(Dataset entries)
#####
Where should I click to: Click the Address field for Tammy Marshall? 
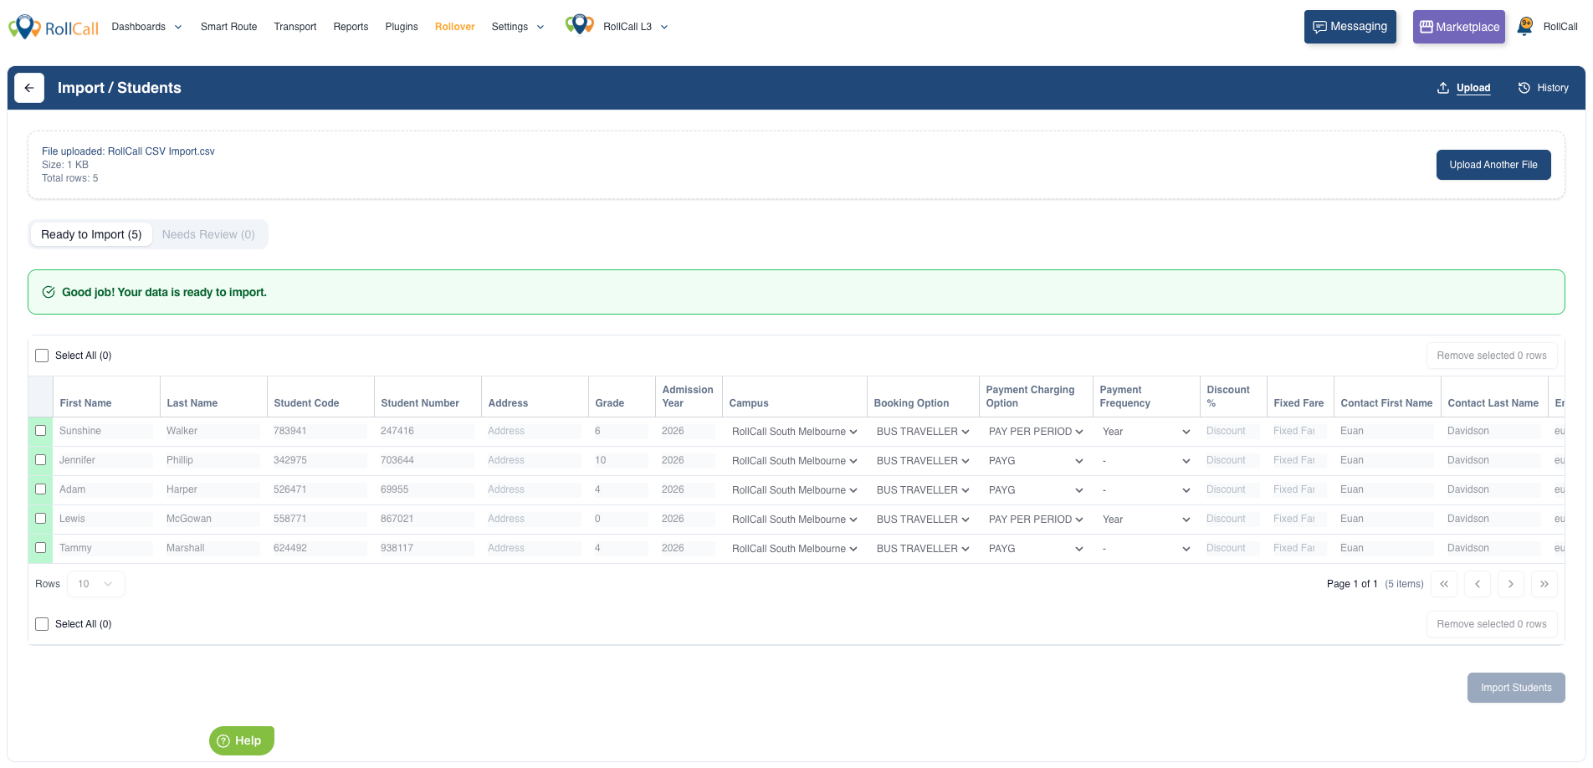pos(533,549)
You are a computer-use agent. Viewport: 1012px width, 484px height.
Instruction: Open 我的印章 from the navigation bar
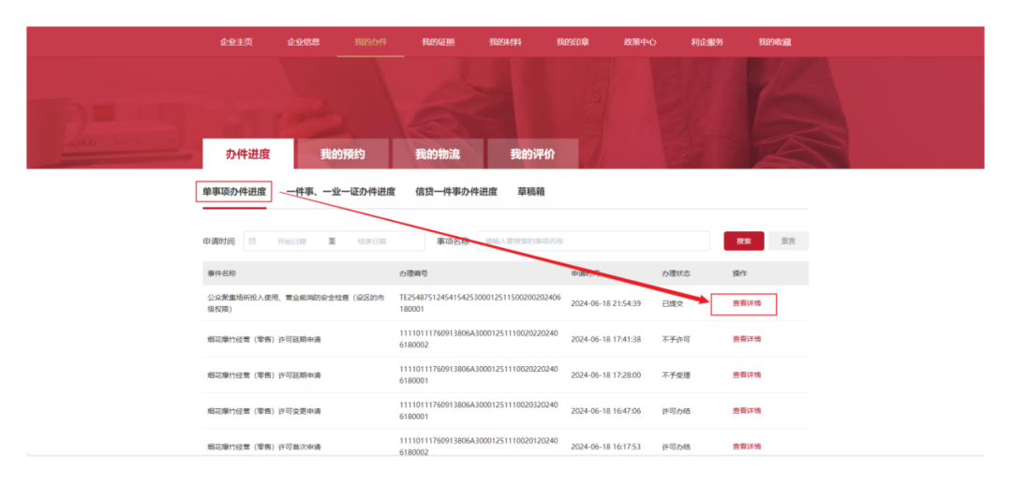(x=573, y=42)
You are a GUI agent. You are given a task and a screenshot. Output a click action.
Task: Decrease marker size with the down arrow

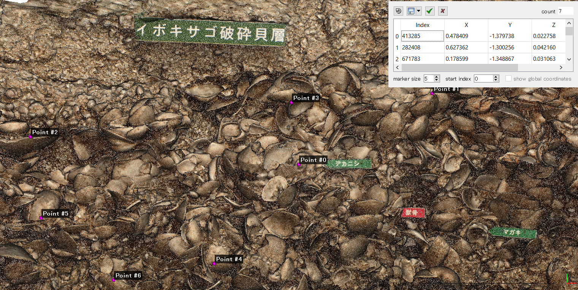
#####
▶ _TASK TO COMPLETE_
Retrieve each line from the records above where the word "agent" occurs.

▶ _RESPONSE AREA_
You are a computer-use agent. Viewport: 1012px width, 484px height.
You are a GUI agent. You are given a task and a screenshot. Output a click action.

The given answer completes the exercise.